Here’s #73-75 Chrystie at Hester in 1940. This building exists today though in somewhat streamlined fashion. Barry Stolper Opticians occupied the ground floor; today it’s Kung Fu Tea. At left we see the 3rd Avenue El on the Bowery, which would be there until 1955.
I should mention that today Chrystie Street’s house numbering begins at #47, just north of Canal. That’s because it used to extend south to Division Street before both streets were truncated by the construction of the Manhattan Bridge in the 19-oughts. Division Street is fascinating, as it was much longer in the past and even had an elevated train clattering along it before it was severely cut back by a number of projects in the 1900s. It’s all here.
There isn’t much unusual infrastructure along Chrystie but I did find this at Hester, a pair of lampposts. The older one is on the right and was there before Chrystie Street had its eastern traffic lane awarded to bicycles. Its fire alarm indicator lamp is still in place, but not its streetlight.
Designing parking garages that are at least not ugly has been a challenge for architects, probably the world over. Here’s one at #89 Chrystie that retains its original chieseled sign above the door.
There are a number of “they don’t build ’em like this anymore” moments on both Chrystie Street and 2nd Avenue and 101 Chrystie, also known as 253 Grand, is one. Until I pointed my camera at it, I didn’t know the building had a cartouche with the date of construction and the initials LB, which stand either for the developer, owner or architect. Not only that, I was completely unaware of the carven address 253 Grand, which is hiding behond the street signs, which I captured to show contrast.
Believe it or not here we are looking at an entrance to one of the newest stations in the NYC subways, and it opened in 1967(!) when a connection from the 6th Avenue Line (today serving the B and D lines here) to the Manhattan Bridge was built, known of course as the Chrystie Street Connection. At the same time the 6th Avenue Line was connected to the Broadway (Brooklyn) Elevated, which permits today’s M trains to go from 6th Avenue across the Williamsburg Bridge to Brooklyn. (Andy Sparberg! Am I right?–Comments)

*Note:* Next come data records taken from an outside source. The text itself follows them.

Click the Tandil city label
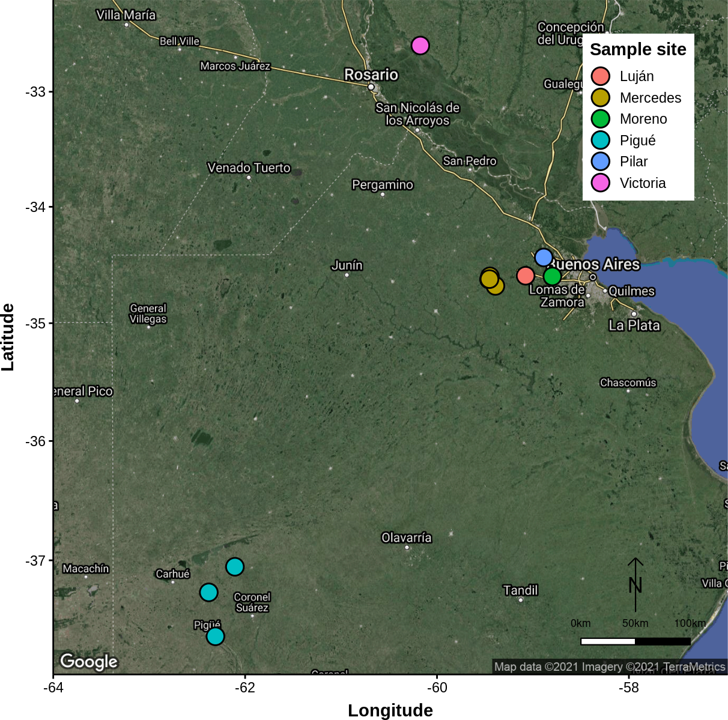521,590
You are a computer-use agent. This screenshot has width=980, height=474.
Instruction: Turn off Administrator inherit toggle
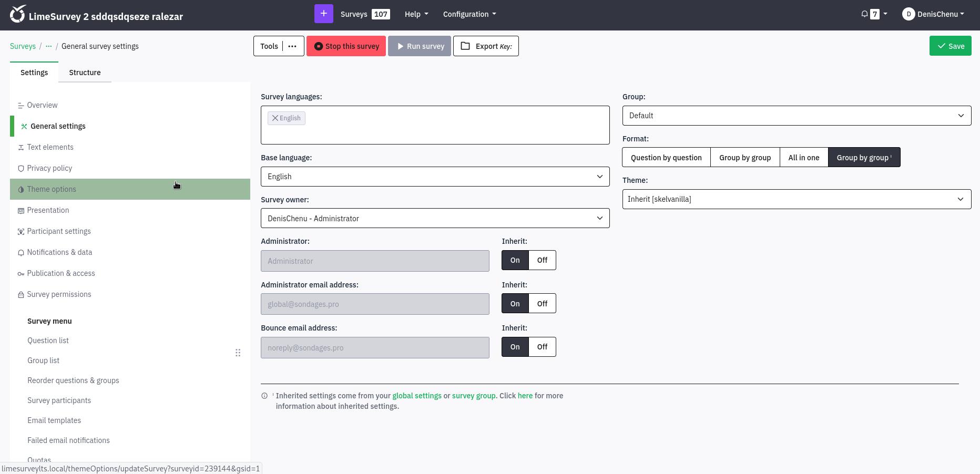point(542,260)

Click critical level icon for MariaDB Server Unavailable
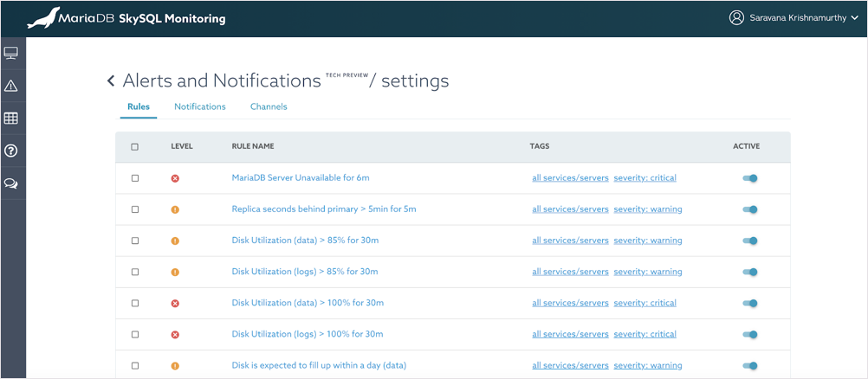pyautogui.click(x=175, y=178)

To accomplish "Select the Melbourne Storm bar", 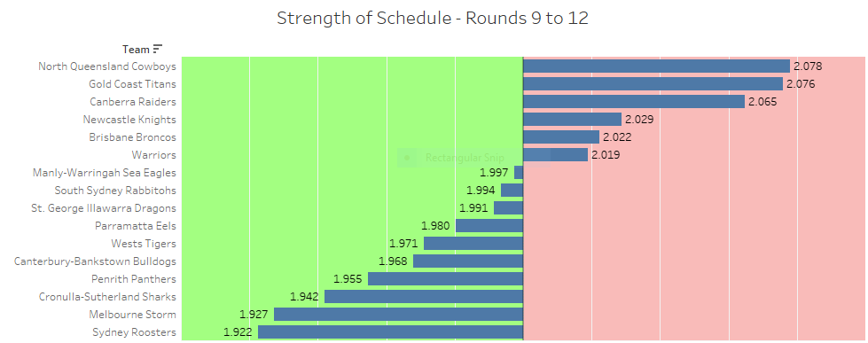I will [x=399, y=315].
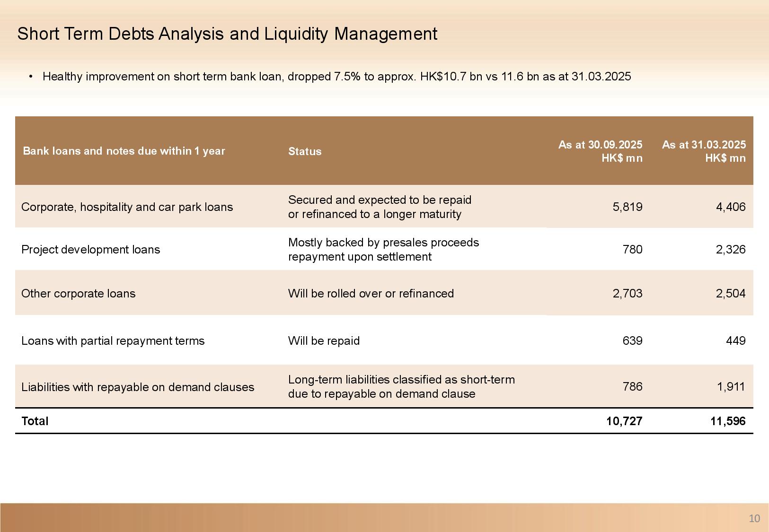The height and width of the screenshot is (532, 769).
Task: Click the "Status" column header
Action: tap(305, 151)
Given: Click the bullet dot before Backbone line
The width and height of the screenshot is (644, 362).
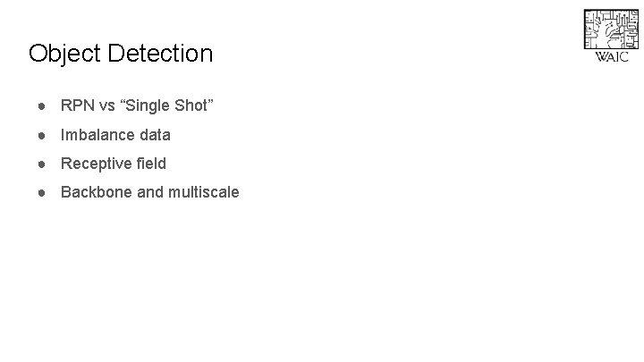Looking at the screenshot, I should click(x=42, y=192).
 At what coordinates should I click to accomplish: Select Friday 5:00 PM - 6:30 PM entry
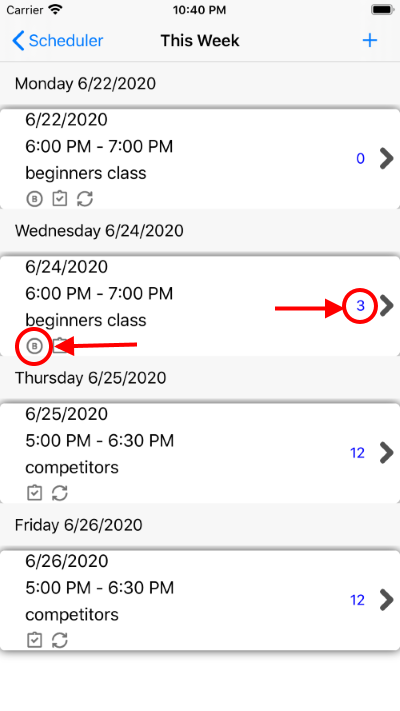pyautogui.click(x=100, y=588)
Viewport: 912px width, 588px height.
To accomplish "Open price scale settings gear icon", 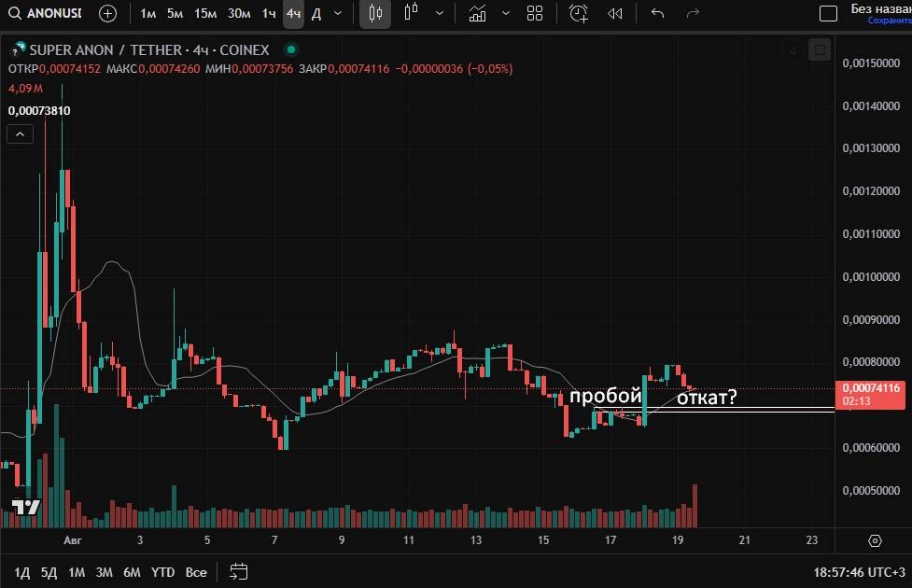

Here we see the former MTA logo, the two-tone blue M, which was supplanted in the 1990s by the “Doppler” MTA symbol.
Totally bombed: Street art covers this building at Broome and Chrystie. To me, once you’ve seen Eduardo Kobra’s stuff, no street murals can really compare.
On the opposite side of Broome is an inadvertent comparison between the residential architecture of 1900 vs that of 2022. Perhaps a lack of soul with the one on the right, or a case of putting more money into interiors than exteriors…
The contrast between old and new is never greater than on the stretch of Chrystie between Broome and Rivington, spanning Delancey. I will say that the stylistic difference between residences and office towers is getting narrower and narrower all the time.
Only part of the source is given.